Extracted records

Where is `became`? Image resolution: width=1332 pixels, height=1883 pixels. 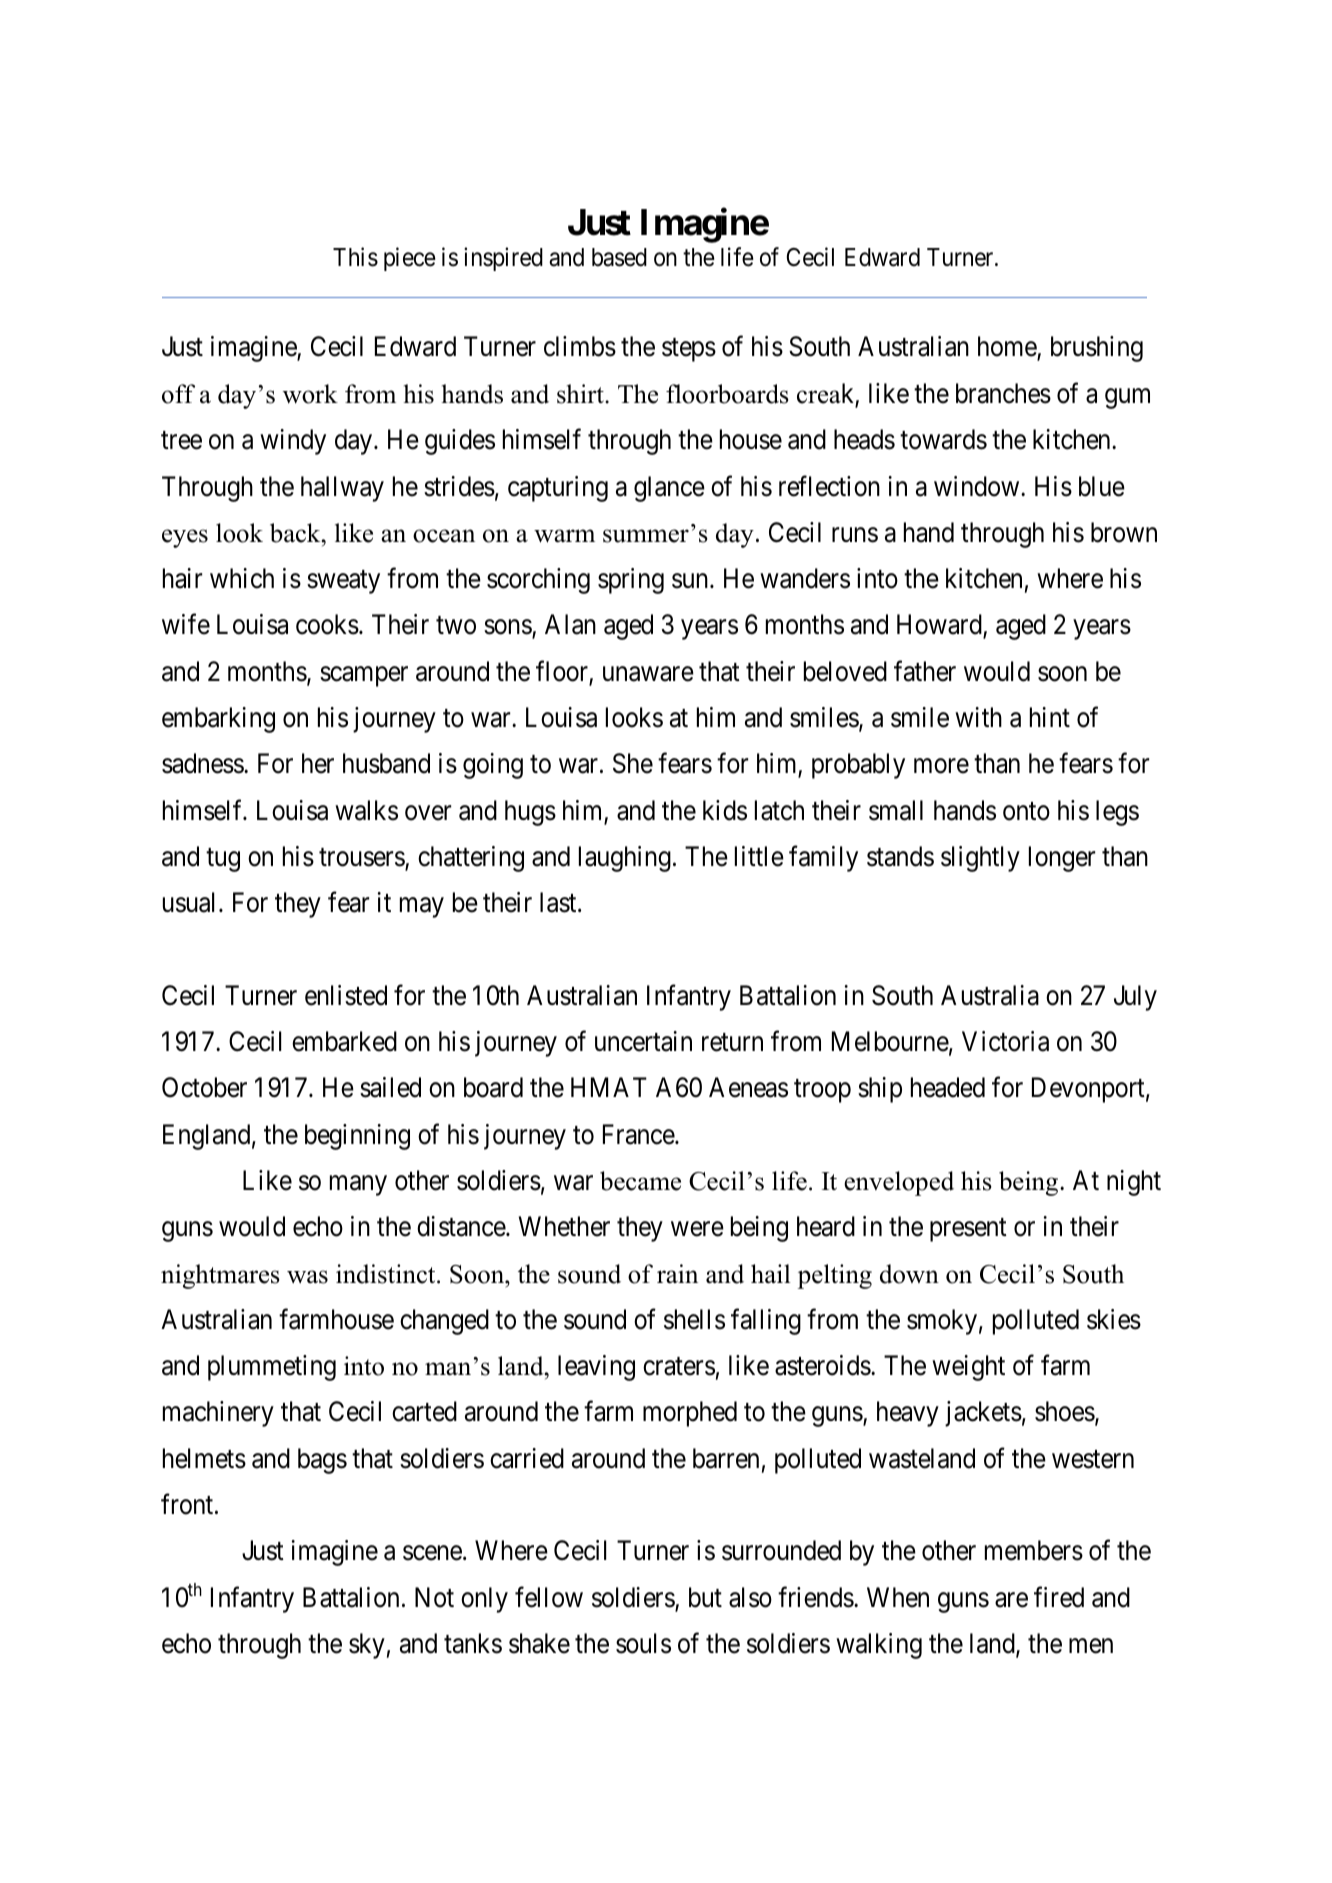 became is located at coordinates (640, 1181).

--

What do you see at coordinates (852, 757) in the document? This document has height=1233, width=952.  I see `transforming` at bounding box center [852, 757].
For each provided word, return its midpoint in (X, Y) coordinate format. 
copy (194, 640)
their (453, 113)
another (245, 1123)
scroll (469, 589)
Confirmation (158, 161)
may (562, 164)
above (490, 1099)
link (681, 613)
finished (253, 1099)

* * *

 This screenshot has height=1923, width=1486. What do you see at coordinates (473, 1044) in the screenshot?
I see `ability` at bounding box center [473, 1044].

Directive
Duplicate the lines of the listing beginning with the line containing "their (453, 113)" and continuing through the line containing "finished (253, 1099)", with both of those lines included.

The response
their (453, 113)
another (245, 1123)
scroll (469, 589)
Confirmation (158, 161)
may (562, 164)
above (490, 1099)
link (681, 613)
finished (253, 1099)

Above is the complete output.